### ABOUT THIS TASK
Using the data that follows, return exactly the lines from the one that contains "Open the Help" through the one that contains "Image resolution: width=1557", ends included.

Saved data entries:
Segment Open

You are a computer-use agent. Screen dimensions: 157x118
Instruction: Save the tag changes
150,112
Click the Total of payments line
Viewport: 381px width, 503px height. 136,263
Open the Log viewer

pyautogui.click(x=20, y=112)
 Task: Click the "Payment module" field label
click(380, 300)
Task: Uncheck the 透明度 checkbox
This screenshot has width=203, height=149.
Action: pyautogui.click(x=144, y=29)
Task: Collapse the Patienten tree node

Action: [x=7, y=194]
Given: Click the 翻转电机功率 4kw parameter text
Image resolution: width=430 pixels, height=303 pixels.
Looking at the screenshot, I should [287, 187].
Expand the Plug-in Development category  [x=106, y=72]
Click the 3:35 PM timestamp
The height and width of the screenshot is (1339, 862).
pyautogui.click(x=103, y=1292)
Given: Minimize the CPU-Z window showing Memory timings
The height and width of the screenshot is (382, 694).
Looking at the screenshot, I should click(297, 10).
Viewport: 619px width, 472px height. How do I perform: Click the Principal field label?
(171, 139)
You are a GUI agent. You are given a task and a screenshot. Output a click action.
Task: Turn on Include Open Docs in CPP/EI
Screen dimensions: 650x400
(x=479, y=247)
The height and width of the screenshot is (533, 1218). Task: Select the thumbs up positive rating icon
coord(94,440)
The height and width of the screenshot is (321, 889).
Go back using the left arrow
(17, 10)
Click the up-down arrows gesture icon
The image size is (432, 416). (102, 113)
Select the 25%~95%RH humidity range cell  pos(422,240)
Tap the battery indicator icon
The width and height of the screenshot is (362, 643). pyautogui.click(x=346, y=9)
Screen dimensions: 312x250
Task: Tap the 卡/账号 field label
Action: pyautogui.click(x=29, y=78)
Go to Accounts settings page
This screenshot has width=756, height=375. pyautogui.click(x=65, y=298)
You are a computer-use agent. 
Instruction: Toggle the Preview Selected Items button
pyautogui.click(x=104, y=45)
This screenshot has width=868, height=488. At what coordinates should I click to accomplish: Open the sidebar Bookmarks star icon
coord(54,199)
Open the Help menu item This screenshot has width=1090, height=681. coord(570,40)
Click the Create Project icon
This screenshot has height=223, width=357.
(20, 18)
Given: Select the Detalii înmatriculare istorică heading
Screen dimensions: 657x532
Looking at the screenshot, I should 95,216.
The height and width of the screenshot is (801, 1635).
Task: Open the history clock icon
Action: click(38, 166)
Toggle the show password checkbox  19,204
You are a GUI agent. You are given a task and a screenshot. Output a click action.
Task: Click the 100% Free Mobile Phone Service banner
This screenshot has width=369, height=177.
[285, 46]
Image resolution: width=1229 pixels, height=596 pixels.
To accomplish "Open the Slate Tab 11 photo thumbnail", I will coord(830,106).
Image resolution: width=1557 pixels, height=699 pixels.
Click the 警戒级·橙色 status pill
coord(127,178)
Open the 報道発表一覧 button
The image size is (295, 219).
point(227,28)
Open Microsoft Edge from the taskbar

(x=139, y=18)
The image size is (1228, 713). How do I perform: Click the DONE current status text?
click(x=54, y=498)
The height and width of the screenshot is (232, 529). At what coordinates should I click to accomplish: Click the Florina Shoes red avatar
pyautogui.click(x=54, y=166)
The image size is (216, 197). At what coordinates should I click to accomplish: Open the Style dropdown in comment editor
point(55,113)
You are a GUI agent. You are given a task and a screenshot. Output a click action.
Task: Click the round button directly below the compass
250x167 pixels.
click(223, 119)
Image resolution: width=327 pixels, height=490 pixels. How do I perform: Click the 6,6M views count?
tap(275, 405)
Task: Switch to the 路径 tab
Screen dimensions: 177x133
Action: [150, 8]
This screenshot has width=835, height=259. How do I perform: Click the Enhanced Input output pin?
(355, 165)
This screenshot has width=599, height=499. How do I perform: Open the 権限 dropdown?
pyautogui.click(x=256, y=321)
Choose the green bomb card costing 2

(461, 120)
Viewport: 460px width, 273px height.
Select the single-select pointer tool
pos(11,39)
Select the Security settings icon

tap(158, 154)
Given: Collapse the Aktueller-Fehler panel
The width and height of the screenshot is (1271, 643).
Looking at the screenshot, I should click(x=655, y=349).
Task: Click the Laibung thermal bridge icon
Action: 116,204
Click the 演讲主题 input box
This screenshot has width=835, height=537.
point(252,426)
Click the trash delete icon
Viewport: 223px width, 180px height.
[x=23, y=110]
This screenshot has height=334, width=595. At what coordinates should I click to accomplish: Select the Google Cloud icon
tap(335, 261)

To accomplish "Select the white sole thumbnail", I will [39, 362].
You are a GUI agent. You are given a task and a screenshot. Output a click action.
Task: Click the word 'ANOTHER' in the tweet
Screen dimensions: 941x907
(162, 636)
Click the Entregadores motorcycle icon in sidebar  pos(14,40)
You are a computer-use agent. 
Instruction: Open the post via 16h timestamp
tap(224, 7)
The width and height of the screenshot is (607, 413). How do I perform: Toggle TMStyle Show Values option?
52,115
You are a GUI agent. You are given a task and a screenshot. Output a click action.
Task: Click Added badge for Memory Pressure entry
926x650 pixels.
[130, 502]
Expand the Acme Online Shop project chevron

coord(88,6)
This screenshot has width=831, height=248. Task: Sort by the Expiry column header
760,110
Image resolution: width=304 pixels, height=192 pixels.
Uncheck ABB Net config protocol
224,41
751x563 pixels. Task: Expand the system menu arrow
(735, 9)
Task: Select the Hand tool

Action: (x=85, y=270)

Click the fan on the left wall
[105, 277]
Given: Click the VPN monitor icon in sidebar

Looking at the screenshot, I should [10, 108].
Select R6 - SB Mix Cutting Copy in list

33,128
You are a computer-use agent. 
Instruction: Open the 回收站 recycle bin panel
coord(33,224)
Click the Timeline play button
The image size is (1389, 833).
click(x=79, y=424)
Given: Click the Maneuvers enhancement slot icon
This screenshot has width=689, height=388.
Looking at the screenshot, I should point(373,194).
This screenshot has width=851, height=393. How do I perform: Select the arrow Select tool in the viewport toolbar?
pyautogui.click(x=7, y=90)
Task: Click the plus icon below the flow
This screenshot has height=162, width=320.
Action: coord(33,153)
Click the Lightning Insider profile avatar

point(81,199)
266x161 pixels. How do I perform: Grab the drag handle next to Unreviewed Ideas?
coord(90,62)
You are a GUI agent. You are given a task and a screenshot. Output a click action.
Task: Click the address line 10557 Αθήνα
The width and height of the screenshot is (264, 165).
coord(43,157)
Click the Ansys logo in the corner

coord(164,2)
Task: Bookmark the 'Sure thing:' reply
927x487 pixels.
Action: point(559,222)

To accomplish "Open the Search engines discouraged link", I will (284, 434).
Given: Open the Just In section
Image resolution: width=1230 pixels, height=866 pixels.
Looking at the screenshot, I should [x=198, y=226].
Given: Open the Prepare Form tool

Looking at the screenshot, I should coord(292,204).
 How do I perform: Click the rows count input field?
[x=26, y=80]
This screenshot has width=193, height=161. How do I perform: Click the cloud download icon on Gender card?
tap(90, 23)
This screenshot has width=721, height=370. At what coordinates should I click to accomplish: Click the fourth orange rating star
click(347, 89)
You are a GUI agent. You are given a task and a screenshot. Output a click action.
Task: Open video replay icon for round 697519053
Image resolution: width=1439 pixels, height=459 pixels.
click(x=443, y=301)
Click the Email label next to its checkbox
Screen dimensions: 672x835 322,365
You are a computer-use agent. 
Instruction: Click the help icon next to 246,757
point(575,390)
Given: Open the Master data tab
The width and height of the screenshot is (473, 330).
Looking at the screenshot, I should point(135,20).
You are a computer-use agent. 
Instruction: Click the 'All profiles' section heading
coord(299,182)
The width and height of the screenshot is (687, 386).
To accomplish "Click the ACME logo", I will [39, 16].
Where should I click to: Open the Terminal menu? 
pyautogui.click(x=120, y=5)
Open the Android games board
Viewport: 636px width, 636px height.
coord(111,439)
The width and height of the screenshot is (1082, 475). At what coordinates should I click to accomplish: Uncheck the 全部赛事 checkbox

Segment Closed

### THE ANSWER
Open the Help menu item This screenshot has width=1090, height=681. coord(570,40)
Click the Create Project icon
This screenshot has height=223, width=357.
(20, 18)
Given: Select the Detalii înmatriculare istorică heading
Screen dimensions: 657x532
Looking at the screenshot, I should 95,216.
The height and width of the screenshot is (801, 1635).
Task: Open the history clock icon
Action: click(38, 166)
Toggle the show password checkbox  19,204
You are a GUI agent. You are given a task and a screenshot. Output a click action.
Task: Click the 100% Free Mobile Phone Service banner
This screenshot has width=369, height=177.
[285, 46]
Image resolution: width=1229 pixels, height=596 pixels.
To accomplish "Open the Slate Tab 11 photo thumbnail", I will coord(830,106).
Image resolution: width=1557 pixels, height=699 pixels.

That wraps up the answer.